[WHAT YOU WILL DO] All records are to be printed again exactly as they appear.

[MATERIAL FOR THE TASK]
*** Begin section ***
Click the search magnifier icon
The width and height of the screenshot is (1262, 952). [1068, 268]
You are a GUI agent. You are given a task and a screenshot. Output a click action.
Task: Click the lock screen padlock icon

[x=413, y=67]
*** End section ***
[RESPONSE TO THE EXERCISE]
Click the search magnifier icon
The width and height of the screenshot is (1262, 952). [1068, 268]
You are a GUI agent. You are given a task and a screenshot. Output a click action.
Task: Click the lock screen padlock icon

[x=413, y=67]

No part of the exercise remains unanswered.